Today I submitted the Big Grant Proposal that I’ve been working on for a while. To celebrate this, because I am a normal person, I dissected some owl pellets.
These particular owl pellets were from Great Horned Owls—these ones, in fact:
When an owl eats something, it doesn’t digest the whole thing. The hard-to-digest parts—bones, fur, exoskeleton—get smooshed into a pellet in the gizzard and then regurgitated. These pellets are a record of what the bird has eaten.
I can guess that the pellets were from these particular owls because I found the pellets underneath the owls. There were a lot of pellets: clearly the owls have been using this roost for a while.
I collected three pellets to dissect. I was curious to see what these owls were eating, and owl pellets are hard to resist, with their mystery and tiny bones.
Dissecting a pellet just means pulling the matted fur apart and pulling bones out. Mostly the bones are disarticulated, but some vertebrae were still together.
The pellets weren’t all the same. Pellet #2, unlike the others, had a lot of little larvae in it. Sorry I messed up your home, larvae.
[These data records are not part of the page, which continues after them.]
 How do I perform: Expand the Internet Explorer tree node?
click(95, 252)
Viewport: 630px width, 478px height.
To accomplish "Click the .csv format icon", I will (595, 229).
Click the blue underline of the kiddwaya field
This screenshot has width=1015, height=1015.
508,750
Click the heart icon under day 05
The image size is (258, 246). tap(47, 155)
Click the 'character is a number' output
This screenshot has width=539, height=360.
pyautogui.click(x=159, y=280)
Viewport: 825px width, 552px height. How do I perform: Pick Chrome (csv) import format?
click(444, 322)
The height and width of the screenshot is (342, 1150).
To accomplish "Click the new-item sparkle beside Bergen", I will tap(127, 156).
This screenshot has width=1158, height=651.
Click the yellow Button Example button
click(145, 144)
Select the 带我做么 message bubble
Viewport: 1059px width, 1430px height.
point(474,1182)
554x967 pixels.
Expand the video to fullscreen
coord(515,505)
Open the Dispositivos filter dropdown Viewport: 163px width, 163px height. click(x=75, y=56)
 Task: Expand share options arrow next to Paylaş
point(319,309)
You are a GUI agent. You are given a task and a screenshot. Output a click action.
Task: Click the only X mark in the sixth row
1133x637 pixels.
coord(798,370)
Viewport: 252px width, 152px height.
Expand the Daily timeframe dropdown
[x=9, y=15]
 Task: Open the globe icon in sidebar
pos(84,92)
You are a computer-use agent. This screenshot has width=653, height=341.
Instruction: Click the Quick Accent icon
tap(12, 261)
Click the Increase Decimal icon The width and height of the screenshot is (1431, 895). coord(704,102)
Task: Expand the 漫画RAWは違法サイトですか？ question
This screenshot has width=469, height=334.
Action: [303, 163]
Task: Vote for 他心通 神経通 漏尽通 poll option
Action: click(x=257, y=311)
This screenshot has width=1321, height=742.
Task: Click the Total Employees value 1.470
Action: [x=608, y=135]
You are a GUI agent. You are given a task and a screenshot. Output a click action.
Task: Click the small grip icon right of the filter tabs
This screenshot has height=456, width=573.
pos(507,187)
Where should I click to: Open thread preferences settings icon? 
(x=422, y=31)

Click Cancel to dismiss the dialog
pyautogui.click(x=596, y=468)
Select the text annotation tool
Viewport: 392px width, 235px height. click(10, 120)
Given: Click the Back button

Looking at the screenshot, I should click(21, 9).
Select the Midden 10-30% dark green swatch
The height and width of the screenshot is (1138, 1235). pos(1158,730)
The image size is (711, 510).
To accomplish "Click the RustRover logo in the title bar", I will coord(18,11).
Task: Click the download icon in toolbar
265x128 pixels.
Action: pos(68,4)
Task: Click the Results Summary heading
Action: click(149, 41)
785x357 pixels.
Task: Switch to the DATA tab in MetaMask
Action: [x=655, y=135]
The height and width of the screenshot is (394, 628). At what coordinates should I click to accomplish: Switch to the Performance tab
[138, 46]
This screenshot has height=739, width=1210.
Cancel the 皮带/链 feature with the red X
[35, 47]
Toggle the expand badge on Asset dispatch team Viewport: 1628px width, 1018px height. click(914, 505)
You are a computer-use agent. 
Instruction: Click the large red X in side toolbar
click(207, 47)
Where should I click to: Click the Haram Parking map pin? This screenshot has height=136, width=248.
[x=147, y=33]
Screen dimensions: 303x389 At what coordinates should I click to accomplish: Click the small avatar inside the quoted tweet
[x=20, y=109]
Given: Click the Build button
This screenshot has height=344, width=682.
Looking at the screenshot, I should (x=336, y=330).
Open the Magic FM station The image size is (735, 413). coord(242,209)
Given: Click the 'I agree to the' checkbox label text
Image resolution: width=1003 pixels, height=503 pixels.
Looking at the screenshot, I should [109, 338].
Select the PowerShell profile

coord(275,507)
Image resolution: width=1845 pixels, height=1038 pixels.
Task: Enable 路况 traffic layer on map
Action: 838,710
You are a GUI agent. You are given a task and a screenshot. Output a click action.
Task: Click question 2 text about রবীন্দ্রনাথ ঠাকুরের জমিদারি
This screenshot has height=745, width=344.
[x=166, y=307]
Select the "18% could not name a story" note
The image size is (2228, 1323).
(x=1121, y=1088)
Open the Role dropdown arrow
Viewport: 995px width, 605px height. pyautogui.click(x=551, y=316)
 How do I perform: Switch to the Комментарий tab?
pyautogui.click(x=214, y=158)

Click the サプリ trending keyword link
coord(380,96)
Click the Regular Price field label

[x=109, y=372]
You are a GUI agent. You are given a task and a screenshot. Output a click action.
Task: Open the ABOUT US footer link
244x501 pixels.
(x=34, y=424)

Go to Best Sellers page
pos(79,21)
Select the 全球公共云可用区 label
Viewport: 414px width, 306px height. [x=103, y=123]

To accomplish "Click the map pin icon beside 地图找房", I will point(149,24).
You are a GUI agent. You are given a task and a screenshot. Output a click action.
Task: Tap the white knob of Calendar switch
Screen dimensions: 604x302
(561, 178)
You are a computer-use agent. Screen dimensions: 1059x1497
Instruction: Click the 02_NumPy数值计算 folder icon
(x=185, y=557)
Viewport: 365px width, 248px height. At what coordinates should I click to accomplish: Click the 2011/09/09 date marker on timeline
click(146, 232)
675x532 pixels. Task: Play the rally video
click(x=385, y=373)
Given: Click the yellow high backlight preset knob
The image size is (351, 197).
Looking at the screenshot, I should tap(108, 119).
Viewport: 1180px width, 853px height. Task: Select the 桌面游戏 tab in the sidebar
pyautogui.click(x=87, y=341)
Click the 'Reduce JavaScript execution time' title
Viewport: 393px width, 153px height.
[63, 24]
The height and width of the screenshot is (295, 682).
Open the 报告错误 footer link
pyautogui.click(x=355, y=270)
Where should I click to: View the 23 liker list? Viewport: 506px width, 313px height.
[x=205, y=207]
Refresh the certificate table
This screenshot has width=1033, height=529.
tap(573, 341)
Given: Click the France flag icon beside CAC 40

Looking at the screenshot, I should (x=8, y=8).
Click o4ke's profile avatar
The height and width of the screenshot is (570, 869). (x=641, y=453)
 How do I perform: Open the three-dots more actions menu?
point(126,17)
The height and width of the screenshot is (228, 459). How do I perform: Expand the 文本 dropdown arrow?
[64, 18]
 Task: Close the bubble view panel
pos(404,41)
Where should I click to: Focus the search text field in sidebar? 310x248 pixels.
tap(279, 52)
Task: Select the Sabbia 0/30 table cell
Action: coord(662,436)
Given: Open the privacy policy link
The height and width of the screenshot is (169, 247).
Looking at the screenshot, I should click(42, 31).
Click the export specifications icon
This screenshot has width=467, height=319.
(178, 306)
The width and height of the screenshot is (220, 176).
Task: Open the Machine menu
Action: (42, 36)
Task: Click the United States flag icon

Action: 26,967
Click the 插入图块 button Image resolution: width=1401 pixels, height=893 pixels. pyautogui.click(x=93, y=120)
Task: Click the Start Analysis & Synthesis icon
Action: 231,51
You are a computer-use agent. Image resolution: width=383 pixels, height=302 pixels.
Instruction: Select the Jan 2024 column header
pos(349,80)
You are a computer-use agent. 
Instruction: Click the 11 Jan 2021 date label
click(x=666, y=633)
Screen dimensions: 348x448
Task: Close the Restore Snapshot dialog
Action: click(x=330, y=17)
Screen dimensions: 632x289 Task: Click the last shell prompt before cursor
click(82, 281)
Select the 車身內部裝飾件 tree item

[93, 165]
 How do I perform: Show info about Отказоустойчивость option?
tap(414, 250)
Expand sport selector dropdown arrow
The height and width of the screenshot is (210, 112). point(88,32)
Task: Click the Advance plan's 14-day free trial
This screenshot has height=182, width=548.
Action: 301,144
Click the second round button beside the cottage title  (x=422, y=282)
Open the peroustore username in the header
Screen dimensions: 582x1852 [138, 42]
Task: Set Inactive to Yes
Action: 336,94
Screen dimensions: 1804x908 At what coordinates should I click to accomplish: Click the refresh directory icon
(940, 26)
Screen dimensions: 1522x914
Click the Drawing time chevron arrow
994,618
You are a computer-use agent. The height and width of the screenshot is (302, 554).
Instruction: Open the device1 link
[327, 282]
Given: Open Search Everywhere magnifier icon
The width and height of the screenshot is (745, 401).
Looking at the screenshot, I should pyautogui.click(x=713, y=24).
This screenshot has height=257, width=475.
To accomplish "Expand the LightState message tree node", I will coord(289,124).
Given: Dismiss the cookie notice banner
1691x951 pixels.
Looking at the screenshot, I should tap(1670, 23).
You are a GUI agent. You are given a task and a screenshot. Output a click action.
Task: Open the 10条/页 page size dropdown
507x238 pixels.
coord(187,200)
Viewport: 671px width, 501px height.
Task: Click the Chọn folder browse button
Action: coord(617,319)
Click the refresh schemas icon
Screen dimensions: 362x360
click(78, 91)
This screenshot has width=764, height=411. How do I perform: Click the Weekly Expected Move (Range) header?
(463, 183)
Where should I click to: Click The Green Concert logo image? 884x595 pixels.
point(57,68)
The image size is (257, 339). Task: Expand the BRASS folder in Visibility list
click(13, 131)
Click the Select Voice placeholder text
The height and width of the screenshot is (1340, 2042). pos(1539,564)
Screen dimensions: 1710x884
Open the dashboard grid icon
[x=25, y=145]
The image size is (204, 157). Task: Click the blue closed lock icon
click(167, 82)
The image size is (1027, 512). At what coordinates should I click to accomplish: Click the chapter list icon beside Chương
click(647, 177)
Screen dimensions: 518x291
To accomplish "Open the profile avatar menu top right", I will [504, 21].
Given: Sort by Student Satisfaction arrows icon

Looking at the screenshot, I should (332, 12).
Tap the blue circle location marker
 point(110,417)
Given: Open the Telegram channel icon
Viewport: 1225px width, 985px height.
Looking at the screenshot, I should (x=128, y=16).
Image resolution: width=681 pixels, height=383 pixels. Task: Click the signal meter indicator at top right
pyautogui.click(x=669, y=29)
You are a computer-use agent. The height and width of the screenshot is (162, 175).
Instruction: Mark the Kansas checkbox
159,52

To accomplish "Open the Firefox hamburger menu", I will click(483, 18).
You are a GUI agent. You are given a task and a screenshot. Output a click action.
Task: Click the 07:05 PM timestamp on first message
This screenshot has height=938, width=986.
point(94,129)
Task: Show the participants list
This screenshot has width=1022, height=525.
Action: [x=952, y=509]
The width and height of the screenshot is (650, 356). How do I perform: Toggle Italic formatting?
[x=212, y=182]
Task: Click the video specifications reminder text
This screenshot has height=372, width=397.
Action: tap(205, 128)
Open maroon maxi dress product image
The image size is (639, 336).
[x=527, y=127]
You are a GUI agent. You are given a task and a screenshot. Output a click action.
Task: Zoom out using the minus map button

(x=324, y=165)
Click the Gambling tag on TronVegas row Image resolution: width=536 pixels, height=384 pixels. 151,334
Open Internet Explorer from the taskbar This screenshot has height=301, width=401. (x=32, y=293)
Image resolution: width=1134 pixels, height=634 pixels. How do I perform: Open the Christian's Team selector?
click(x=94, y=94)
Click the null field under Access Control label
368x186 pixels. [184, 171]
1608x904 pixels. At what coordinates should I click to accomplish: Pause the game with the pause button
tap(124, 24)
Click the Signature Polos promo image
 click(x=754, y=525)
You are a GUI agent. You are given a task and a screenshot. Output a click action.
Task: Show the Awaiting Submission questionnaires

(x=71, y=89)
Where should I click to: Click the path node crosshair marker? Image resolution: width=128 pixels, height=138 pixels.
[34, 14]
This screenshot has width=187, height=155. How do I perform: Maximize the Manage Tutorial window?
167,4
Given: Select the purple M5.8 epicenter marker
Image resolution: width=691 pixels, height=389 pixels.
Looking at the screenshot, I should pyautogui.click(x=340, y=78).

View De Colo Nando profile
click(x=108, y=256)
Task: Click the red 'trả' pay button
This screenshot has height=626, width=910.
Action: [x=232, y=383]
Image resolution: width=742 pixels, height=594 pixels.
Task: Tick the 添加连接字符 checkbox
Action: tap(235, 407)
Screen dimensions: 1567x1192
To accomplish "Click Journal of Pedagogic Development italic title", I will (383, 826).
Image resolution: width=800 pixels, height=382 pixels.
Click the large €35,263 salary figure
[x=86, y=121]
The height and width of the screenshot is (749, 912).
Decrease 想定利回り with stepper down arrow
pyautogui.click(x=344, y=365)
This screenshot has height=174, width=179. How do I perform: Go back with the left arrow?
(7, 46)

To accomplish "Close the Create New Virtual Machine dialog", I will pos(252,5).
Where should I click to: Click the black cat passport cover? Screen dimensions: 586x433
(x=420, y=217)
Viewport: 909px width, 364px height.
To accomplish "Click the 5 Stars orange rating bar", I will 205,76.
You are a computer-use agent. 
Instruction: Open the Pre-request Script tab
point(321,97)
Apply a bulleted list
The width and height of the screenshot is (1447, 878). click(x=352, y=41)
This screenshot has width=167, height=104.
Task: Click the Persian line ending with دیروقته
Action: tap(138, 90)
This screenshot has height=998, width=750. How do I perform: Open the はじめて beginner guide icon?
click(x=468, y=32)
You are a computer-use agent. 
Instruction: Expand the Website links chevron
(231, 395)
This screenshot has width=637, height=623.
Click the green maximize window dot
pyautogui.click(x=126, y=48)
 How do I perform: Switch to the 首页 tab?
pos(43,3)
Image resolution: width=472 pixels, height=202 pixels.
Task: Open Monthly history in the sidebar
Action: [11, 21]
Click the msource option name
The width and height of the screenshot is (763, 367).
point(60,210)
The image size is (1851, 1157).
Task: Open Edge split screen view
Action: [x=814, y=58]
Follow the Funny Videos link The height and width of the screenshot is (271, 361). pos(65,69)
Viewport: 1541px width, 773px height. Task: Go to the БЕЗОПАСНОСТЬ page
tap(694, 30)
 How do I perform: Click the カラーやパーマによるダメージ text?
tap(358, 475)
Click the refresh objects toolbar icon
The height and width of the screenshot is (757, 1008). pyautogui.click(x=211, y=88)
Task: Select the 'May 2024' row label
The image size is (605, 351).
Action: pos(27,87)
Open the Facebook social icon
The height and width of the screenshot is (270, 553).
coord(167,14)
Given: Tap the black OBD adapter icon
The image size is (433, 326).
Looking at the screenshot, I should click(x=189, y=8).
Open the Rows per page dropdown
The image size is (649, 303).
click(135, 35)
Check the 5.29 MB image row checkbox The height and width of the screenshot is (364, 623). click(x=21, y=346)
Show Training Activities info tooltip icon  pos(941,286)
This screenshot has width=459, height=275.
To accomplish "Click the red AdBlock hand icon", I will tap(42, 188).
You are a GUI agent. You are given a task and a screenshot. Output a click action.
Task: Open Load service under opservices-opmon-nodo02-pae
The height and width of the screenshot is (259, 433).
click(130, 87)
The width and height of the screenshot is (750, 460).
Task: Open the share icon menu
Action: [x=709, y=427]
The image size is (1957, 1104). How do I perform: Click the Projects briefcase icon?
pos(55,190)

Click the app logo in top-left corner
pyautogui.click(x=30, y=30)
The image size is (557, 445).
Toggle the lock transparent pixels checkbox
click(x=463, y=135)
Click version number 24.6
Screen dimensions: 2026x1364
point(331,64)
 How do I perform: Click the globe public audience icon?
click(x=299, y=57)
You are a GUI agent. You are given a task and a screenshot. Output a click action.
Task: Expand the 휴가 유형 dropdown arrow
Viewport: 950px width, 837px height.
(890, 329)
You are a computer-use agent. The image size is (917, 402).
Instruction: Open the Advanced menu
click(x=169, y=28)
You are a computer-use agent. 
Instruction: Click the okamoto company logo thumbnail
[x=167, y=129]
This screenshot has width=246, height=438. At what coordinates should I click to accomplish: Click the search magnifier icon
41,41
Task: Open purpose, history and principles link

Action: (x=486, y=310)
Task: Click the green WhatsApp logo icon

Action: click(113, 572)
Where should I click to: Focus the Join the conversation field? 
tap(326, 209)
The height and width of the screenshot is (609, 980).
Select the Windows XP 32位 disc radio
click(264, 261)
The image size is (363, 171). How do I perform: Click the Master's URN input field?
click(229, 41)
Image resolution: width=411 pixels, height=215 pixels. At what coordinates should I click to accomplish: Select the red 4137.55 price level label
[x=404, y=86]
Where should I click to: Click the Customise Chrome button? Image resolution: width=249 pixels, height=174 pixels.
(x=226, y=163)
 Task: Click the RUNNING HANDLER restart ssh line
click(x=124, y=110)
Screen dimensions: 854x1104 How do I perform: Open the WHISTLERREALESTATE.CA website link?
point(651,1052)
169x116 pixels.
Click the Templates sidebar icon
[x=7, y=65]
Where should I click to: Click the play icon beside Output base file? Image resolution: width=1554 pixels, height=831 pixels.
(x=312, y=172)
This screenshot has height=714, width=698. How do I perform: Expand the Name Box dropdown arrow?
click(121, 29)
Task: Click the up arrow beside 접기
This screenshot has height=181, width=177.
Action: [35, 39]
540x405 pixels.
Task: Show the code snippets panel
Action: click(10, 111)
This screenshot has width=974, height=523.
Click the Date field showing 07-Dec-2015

Pulling wriggling grubs out of skull eye sockets felt like Halloween come early.
Pellet #1 had some plant matter: grass, a few spiky little seeds. All of the pellets had a lot of dirt and tiny stones. I suppose if you’re eating rodents whole, you can expect to eat some dirt too.
I had seen seagull feathers scattered around the roost and was hoping to find some bird bones, but everything I could identify looked like rodent to me.
I found 8 skulls in my pellets. Two were very small, while the rest were maybe gopher or squirrel-sized—certainly not the largest prey these big owls can eat.
Because bones, especially mammal bones, are not my area of expertise, I’m going to see if I can get some friends to help identify the owl pellet bones, and will let you know the results.